──────── Passage given ────────

Skip to contents

Classifies a batch of texts using a Hugging Face classification endpoint and returns classification scores in a tidy format. Handles batching, concurrent requests, and error recovery automatically.

Usage

hf_classify_batch(
  texts,
  endpoint_url,
  key_name,
  ...,
  tidy_func = tidy_batch_classification_response,
  parameters = list(return_all_scores = TRUE),
  batch_size = 8,
  progress = TRUE,
  concurrent_requests = 5,
  max_retries = 5,
  timeout = 30,
  include_texts = TRUE,
  relocate_col = 2
)

Arguments

texts

Character vector of texts to classify

endpoint_url

URL of the Hugging Face Inference API endpoint

key_name

Name of environment variable containing the API key

...

Additional arguments passed to request functions

tidy_func

Function to process API responses, defaults to tidy_batch_classification_response

parameters

List of parameters for the API endpoint, defaults to list(return_all_scores = TRUE)

────────

Copy word for word the part of the function reference from "Additional arguments passed" up to and including "to list(return_all_scores = TRUE)". The listing after this point is separate material, unrelated to the function reference.

──────── Record set ────────

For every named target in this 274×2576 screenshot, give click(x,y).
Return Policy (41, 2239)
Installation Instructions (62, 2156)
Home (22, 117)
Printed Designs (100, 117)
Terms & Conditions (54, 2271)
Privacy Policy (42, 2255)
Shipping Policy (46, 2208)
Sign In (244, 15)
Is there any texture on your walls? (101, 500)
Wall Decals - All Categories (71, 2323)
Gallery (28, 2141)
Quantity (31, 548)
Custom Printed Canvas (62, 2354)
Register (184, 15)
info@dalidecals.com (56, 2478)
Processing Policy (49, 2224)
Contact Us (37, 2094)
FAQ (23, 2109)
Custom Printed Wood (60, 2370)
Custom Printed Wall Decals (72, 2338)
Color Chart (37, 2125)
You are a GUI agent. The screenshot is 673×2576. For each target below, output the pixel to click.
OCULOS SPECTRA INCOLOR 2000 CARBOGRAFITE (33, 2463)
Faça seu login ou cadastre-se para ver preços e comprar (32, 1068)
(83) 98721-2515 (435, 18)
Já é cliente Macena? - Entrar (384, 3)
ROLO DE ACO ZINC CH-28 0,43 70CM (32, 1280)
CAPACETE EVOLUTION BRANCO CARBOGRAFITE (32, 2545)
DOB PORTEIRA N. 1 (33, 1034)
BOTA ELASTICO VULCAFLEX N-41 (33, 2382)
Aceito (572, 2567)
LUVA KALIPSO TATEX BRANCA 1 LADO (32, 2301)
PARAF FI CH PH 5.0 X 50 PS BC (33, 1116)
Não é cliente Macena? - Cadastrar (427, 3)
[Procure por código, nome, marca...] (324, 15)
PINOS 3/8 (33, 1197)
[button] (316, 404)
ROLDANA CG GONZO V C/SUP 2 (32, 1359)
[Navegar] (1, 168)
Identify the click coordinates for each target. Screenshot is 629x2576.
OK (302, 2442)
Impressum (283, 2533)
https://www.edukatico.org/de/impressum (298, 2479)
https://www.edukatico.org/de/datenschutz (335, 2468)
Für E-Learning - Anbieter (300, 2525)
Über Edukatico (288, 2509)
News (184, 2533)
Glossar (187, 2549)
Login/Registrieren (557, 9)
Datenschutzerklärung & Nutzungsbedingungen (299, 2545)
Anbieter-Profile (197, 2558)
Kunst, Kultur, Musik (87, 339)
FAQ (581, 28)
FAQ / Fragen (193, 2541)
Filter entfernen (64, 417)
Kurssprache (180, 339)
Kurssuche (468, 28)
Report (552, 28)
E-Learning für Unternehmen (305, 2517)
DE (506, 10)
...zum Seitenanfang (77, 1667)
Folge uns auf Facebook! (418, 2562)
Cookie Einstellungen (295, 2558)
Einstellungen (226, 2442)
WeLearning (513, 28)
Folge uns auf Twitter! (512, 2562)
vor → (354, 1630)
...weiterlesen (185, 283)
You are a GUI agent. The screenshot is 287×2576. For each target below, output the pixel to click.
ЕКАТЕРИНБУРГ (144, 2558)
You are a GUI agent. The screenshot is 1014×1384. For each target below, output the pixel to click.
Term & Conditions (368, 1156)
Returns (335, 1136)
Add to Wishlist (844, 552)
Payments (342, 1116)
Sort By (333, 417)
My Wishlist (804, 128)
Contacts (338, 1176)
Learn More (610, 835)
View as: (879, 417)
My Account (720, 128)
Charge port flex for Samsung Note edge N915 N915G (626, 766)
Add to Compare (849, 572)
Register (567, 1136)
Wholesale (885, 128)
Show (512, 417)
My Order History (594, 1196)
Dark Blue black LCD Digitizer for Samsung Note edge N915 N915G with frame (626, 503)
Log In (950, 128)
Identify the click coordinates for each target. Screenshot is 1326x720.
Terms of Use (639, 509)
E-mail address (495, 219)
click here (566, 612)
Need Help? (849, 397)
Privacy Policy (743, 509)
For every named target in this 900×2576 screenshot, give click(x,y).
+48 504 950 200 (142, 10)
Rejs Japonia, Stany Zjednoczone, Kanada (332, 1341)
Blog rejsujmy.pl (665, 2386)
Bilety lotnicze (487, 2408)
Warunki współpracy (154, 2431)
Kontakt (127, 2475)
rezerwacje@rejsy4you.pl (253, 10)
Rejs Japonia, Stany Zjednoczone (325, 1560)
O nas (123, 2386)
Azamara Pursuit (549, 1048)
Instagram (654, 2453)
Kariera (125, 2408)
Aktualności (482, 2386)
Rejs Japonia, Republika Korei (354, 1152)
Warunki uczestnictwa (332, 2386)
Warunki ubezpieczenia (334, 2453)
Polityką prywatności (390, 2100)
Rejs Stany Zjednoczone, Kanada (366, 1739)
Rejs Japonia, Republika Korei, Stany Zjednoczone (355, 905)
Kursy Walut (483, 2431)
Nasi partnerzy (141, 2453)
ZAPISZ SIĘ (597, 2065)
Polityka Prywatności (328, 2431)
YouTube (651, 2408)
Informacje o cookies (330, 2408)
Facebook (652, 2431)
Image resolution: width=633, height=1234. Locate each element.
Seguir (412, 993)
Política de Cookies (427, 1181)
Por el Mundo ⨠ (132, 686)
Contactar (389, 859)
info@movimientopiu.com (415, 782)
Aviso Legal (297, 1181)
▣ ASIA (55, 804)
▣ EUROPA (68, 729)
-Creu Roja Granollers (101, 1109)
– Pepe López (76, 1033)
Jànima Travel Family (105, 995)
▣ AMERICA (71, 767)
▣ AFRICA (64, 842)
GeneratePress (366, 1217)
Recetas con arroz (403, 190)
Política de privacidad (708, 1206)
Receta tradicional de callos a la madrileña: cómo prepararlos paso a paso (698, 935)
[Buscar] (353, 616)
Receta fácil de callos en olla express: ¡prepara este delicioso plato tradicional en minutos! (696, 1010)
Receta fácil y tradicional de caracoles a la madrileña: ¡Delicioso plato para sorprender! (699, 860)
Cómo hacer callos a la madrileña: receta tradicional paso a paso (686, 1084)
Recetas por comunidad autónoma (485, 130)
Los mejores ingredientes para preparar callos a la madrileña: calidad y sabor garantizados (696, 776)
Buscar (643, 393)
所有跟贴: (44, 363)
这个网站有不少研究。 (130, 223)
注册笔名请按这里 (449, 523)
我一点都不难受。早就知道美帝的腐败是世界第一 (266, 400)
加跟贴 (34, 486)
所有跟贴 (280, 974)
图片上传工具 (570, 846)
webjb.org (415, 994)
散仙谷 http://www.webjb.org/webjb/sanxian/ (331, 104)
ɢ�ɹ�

────────

## Written answer
Additional arguments passed to request functions

tidy_func

Function to process API responses, defaults to tidy_batch_classification_response

parameters

List of parameters for the API endpoint, defaults to list(return_all_scores = TRUE)